CloudFlare was already a master at impersonating websites by terminating TLS connections on their servers, but now they’re proposing that browsers connecting to an AMP cache (Google or CloudFlare) should lie about the URL, i.e. display https://tilde.news/foo instead of https://google.com/amp/….
They hide behind some crypto to make it look secure, but the problem is deeper. If we can’t trust our browsers to display the URLs we’re talking to, what can we trust? Hopefully this will be one more reason for people to drop out of Chrome and Google reach.
They saw a problem (people not being able to check that the site they’re reading is actually the site and not what Google says) and they fixed it, and now you’re complaining that the problem’s fixed? I swear, some people…

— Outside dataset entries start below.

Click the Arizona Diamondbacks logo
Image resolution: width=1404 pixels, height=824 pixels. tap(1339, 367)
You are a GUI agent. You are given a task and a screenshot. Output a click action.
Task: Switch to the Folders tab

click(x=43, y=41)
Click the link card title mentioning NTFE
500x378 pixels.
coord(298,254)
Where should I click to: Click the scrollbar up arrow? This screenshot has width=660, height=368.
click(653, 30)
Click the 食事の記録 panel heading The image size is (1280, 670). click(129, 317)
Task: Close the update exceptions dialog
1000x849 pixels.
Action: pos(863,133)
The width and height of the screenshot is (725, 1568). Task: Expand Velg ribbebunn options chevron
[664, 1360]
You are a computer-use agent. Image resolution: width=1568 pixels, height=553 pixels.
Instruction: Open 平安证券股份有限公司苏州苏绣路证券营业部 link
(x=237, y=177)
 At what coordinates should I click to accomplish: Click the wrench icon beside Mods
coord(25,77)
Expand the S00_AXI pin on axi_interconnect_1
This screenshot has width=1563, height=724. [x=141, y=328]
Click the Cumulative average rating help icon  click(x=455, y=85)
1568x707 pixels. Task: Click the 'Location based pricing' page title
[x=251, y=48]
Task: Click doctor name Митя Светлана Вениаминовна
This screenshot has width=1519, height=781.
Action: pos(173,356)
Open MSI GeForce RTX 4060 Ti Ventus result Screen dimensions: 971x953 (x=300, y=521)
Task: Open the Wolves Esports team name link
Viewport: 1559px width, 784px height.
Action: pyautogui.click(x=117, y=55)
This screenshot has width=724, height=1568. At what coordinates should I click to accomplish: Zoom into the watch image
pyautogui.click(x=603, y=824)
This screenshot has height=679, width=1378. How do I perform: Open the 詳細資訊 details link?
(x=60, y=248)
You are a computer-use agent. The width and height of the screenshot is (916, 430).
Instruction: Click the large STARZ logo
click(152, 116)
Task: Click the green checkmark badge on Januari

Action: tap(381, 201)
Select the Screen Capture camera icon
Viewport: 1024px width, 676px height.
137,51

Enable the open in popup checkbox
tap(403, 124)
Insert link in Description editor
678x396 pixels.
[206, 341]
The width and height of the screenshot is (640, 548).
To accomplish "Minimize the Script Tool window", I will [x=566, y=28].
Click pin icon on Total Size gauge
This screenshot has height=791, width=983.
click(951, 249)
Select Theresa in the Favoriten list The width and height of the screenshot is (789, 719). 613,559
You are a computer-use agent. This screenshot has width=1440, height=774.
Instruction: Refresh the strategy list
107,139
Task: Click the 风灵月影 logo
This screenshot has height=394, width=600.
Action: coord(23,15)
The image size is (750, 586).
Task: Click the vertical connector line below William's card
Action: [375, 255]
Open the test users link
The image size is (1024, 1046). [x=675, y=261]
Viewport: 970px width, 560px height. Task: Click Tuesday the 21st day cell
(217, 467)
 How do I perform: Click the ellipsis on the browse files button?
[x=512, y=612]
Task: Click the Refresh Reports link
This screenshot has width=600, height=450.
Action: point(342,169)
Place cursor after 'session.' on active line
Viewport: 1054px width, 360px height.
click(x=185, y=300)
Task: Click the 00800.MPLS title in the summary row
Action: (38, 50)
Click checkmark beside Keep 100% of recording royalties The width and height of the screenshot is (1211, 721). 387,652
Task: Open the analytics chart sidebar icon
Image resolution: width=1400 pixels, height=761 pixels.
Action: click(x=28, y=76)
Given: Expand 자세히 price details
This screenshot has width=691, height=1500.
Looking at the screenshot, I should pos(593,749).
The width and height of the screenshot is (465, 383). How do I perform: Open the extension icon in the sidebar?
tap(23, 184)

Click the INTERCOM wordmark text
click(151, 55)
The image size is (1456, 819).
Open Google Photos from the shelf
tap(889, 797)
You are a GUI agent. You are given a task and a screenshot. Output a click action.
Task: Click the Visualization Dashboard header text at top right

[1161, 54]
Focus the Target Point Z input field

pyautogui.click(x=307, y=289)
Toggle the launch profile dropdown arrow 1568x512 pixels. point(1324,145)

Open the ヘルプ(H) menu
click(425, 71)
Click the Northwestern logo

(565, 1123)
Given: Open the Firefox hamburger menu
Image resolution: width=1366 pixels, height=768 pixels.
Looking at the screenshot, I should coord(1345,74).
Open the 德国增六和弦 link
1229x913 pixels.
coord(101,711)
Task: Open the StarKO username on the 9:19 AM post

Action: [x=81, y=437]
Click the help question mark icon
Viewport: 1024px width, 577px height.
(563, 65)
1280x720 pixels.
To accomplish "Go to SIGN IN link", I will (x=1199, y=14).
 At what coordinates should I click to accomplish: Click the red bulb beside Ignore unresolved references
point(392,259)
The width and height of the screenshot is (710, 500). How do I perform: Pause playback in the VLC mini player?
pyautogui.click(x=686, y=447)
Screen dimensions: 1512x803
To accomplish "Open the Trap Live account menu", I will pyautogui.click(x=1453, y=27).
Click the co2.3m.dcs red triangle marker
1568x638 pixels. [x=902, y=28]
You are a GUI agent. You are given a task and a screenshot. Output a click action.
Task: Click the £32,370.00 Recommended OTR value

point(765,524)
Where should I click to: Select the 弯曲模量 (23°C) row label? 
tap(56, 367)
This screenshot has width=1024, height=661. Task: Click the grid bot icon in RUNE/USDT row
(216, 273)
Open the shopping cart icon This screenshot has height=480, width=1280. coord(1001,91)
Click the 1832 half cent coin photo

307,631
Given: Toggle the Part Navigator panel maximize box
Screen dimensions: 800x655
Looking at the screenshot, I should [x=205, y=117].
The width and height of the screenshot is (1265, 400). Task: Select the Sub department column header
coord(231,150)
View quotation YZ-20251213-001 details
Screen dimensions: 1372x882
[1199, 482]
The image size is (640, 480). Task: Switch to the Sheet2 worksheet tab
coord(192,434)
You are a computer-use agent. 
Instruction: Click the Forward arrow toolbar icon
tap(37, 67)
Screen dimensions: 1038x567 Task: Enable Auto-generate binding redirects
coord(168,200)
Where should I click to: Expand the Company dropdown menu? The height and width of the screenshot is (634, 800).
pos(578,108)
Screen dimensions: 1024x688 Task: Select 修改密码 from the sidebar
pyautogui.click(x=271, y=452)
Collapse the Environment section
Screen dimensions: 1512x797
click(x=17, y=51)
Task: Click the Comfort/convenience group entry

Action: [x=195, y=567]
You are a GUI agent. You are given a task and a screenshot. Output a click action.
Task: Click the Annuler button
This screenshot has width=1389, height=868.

Well it only partially addresses the problem, following Google’s best interests. AMP was only a problem for website operators when it came to advertisement. Apart from such commercial concerns, AMP was just another web proxy, with its own dialect (because cooperating on advancing web standards would not advance Google specifically).
The culture of centralized gateways that AMP promotes is actually mostly a problem for end-users, for both censorship and surveillance concerns. I don’t know if it’s a problem where you reside, but for most of the world political repression and censorship are very real problems.
Google and Facebook have both tried in their way to create their private walled garden. And they’ve been very successful at that so far. Tying discovery to delivery in a centralized manner is a very subtle form of total control.. this is one of the possible futures of the internet, but for sure a scary one.